Content starts

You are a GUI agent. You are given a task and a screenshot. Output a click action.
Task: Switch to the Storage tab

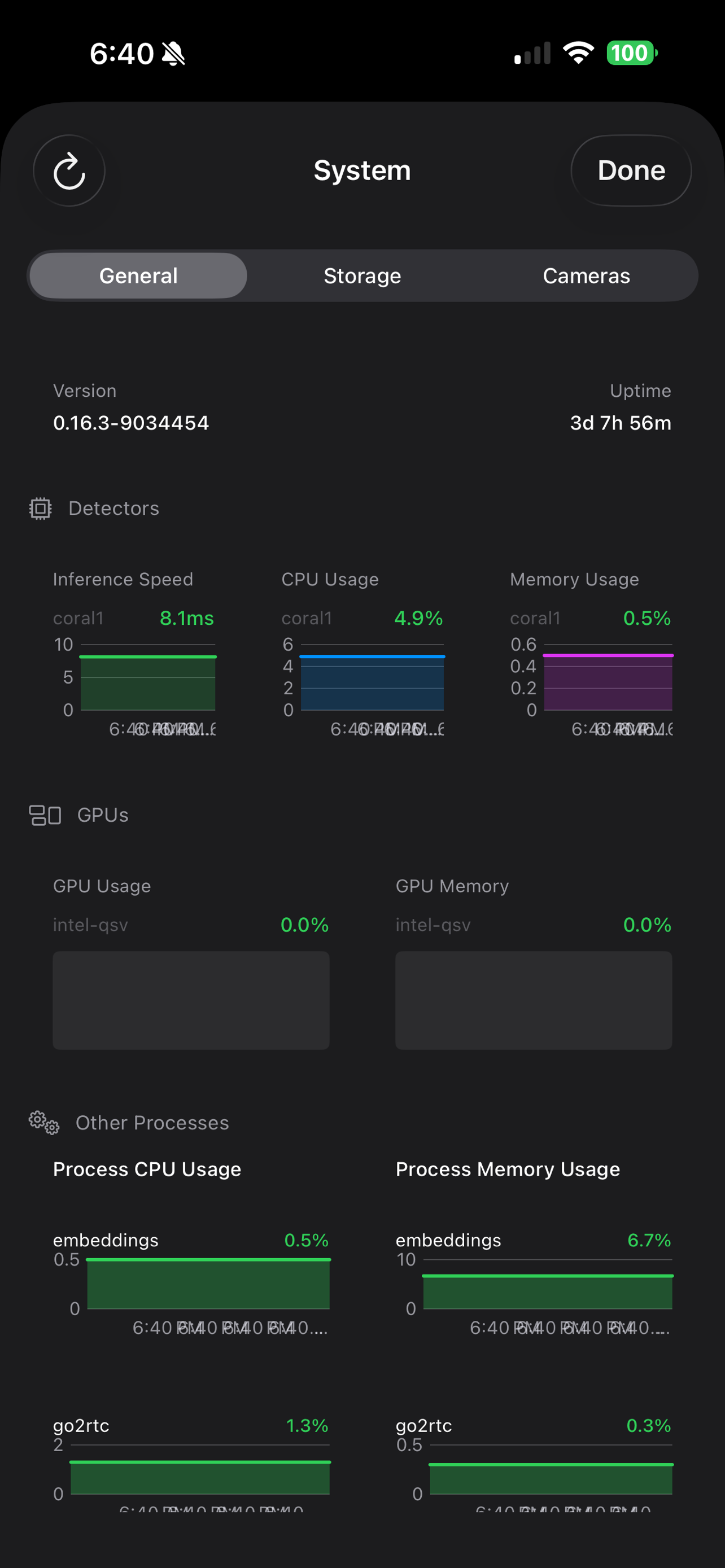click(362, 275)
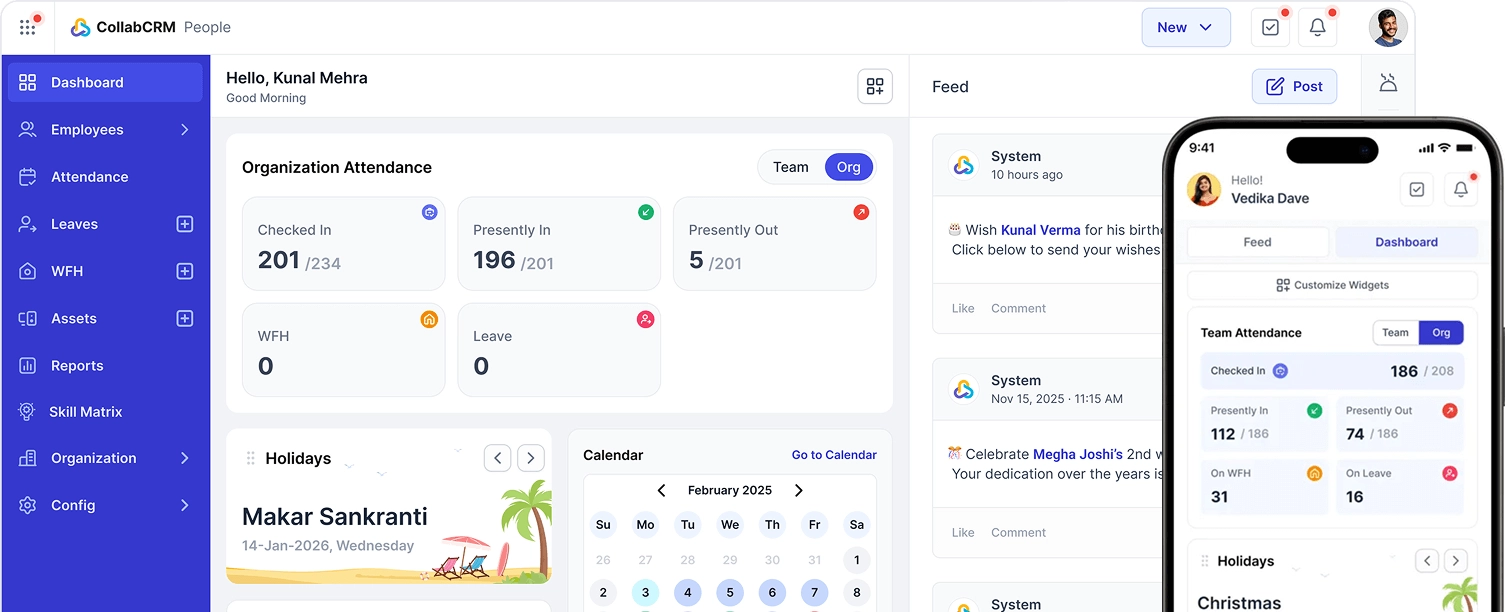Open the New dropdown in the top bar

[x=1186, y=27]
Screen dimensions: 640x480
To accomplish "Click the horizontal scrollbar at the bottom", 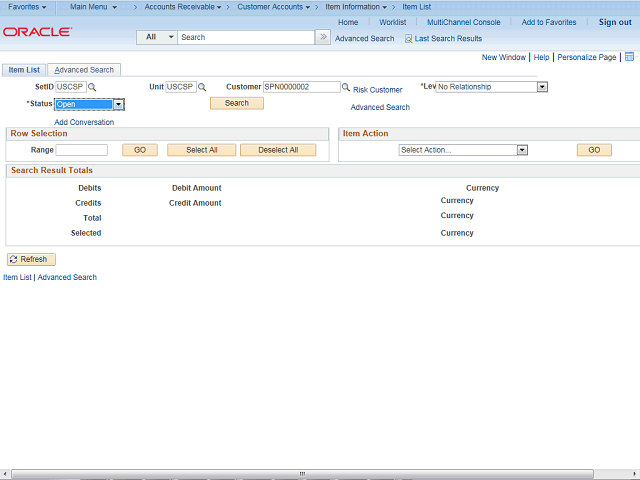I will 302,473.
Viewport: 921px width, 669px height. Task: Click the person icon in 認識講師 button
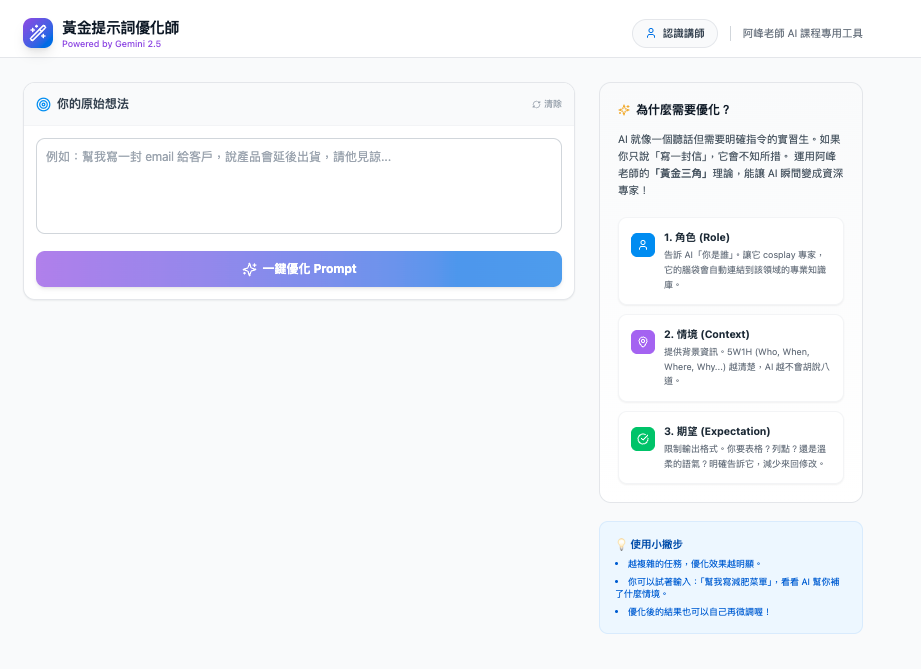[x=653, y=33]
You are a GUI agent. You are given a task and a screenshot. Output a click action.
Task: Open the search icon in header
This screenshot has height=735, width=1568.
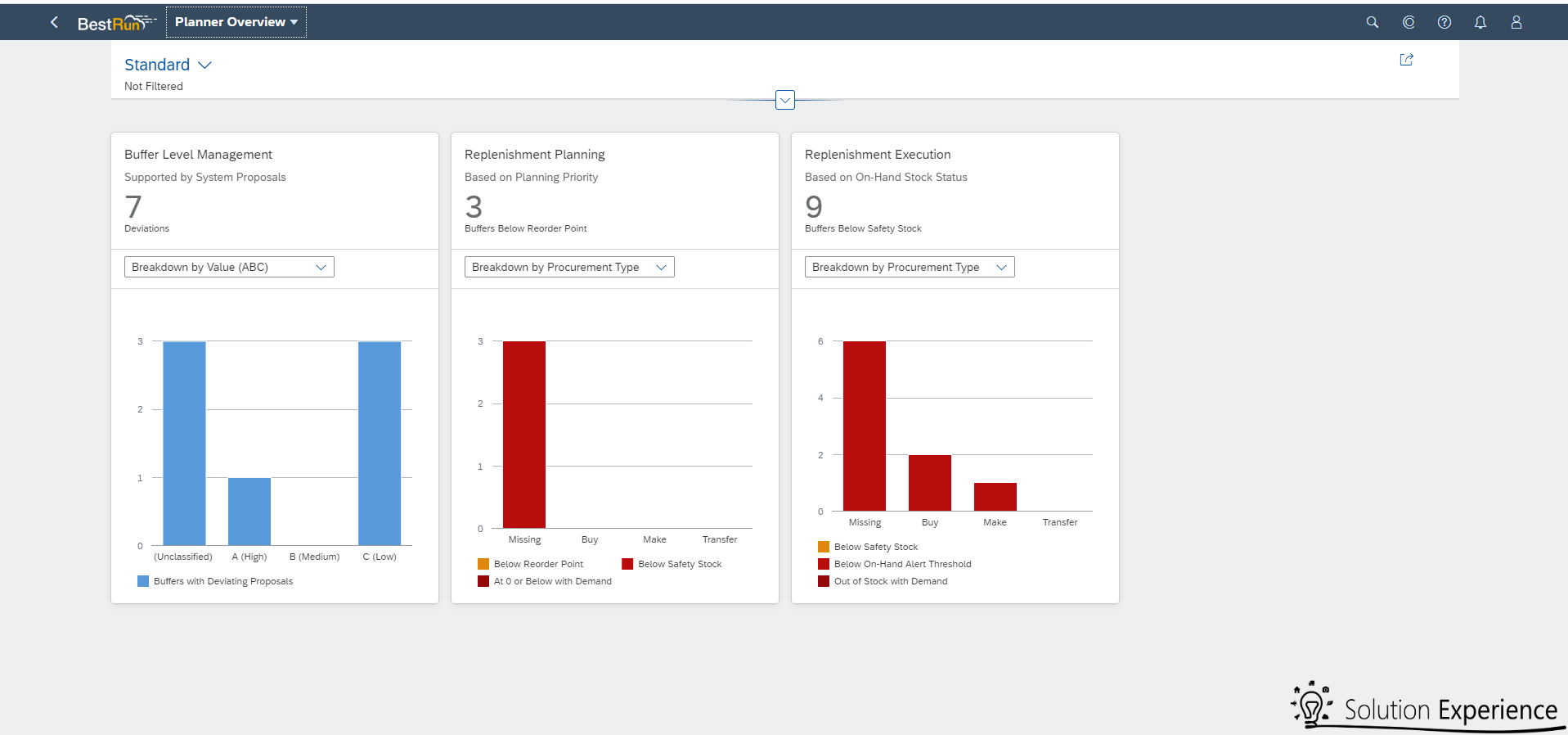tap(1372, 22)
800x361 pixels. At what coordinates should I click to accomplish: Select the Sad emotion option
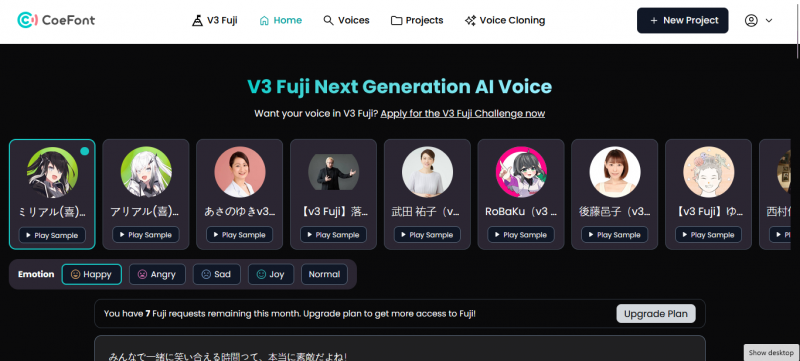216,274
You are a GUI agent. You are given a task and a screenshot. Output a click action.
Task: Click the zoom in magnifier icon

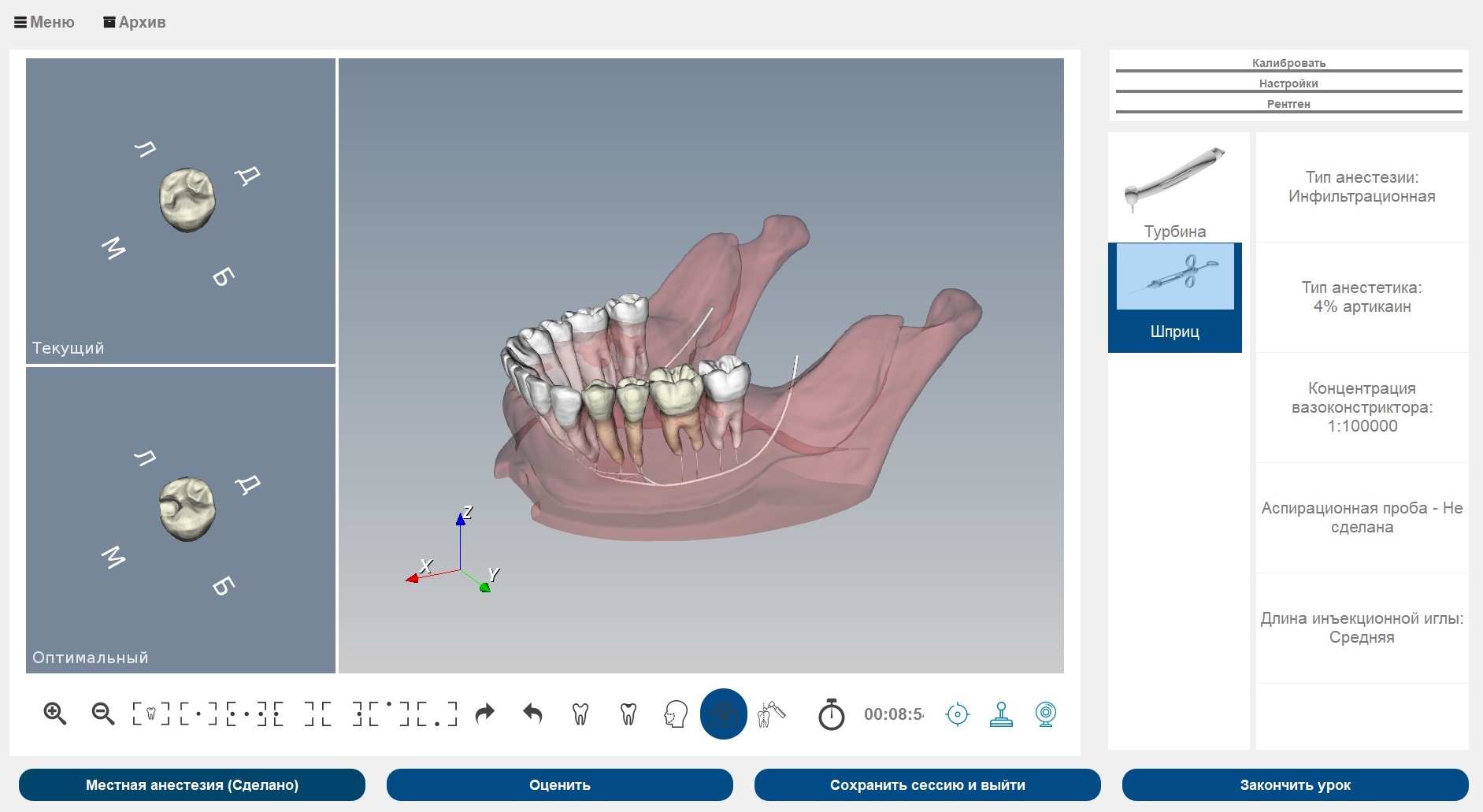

Content ends

PROBLEM DETAILS:
Reproduce the listing above from the line that contains "This screenshot has height=735, width=1568." through its final line, exactly and with nothing added. Omit the images.

RESPONSE BOX:
This screenshot has height=735, width=1568.
tap(1372, 22)
800x361 pixels. At what coordinates should I click to accomplish: Select the Sad emotion option
216,274
You are a GUI agent. You are given a task and a screenshot. Output a click action.
Task: Click the zoom in magnifier icon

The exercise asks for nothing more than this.